A third option is qPCR, which is more sensitive and more quantitative, but requires less sample than NGS or microarrays, Lunn notes. qPCR assays do not cover the entirety of miRBase, so researchers typically choose a focused panel consisting of individual assays, either curated by the vendor or chosen by the researchers. Such assays often are used to validate microarray findings.
As a riff on this, Arraystar’s miRStar™ Human Cancer Focus miRNA & Target mRNA PCR Array enables a researcher to simultaneously quantify both miRNAs and their targets, “so instead of using [the] theory that a particular miRNA degrades or down-regulates an mRNA, you have the experimental data,” explains Marc Rogers, assistant sales and marketing manager with the company.
More to think about
miRNA analysis requires RNA, but how does the CRO get it? For a fee, many providers will perform an RNA-extraction service, from frozen cells or formalin-fixed paraffin-embedded tissues, for example. If you’re sending your own purified RNA—often the best choice, especially if samples need to clear Customs—be sure to use a kit or protocol designed to retain small RNA.

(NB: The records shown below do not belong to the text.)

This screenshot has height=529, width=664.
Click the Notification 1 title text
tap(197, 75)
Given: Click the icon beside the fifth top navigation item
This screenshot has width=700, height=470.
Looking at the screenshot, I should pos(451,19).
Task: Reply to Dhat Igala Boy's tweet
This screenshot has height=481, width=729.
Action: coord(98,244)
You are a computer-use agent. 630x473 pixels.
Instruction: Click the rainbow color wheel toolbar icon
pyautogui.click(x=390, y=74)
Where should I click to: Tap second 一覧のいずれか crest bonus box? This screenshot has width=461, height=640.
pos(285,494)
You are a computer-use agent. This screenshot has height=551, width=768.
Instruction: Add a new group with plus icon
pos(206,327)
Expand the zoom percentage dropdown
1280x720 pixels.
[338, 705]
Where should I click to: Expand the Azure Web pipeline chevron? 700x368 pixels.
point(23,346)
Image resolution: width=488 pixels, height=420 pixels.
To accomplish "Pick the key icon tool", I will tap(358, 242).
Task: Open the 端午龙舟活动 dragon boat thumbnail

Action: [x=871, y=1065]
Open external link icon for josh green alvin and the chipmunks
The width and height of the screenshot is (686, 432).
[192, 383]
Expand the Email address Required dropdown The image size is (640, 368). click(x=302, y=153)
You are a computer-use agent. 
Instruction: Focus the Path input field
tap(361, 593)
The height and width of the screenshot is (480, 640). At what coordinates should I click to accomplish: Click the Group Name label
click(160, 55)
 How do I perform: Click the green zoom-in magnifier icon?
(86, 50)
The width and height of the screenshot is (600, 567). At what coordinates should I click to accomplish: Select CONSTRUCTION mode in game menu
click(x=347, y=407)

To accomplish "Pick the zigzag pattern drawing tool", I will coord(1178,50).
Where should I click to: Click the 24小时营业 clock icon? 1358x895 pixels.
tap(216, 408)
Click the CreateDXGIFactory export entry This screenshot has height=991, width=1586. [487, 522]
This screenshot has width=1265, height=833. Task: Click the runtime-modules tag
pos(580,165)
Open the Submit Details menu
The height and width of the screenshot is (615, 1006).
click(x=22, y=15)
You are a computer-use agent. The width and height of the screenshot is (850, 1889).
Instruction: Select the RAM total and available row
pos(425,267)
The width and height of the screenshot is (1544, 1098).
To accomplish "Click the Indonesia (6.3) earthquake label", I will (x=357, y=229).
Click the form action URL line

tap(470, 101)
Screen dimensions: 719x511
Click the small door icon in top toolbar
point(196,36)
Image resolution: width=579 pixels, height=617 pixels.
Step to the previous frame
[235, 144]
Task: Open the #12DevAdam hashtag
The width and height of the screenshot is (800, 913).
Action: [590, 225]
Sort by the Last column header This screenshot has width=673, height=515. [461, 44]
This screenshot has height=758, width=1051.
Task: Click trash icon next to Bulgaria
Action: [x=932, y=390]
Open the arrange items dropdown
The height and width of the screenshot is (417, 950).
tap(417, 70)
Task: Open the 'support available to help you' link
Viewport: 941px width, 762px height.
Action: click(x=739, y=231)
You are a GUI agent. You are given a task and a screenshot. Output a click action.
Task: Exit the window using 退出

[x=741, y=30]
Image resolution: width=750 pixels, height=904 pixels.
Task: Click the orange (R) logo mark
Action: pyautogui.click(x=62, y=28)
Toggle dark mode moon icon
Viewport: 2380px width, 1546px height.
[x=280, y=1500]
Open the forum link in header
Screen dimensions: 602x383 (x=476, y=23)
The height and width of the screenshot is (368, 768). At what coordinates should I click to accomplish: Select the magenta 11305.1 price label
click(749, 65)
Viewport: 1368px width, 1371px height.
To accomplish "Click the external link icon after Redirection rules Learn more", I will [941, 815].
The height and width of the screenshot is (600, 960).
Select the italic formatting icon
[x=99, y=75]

Services are typically billed on a per-sample basis (if there are cost savings to be had by running multiple samples together, these are often passed along). But don’t skimp on biological replicates and controls if you’re looking to get statistically meaningful data. Of course, “some people are just doing a pilot study to see what shows up,” says Rogers. “If they see something they’re interested in, then they follow up with a more in-depth study.”
Be clear about what services you’re contracting for and what you expect as deliverables. Some providers, for example, will include novel miRNA discovery as part of an NGS package, while others charge extra for it.
Also, do your homework. Some CROs make lofty claims about their capabilities, but don’t take their word for it. Check them out. “Many of our customers feel it’s important to deal with someone who knows miRNA,” notes Lunn.
And finally, look at the whole package. Prices and turnaround times tend to be somewhat competitive across the industry, so customers often choose not on the basis of price but rather on the “perceived value of the service that we provide overall—not only what we can do in the lab but their interactions at project-management level as well as bioinformatics capabilities that we have,” says Hurban.
With such details out of the way, you can get back to the science you do best. After all, isn’t that the point of a CRO?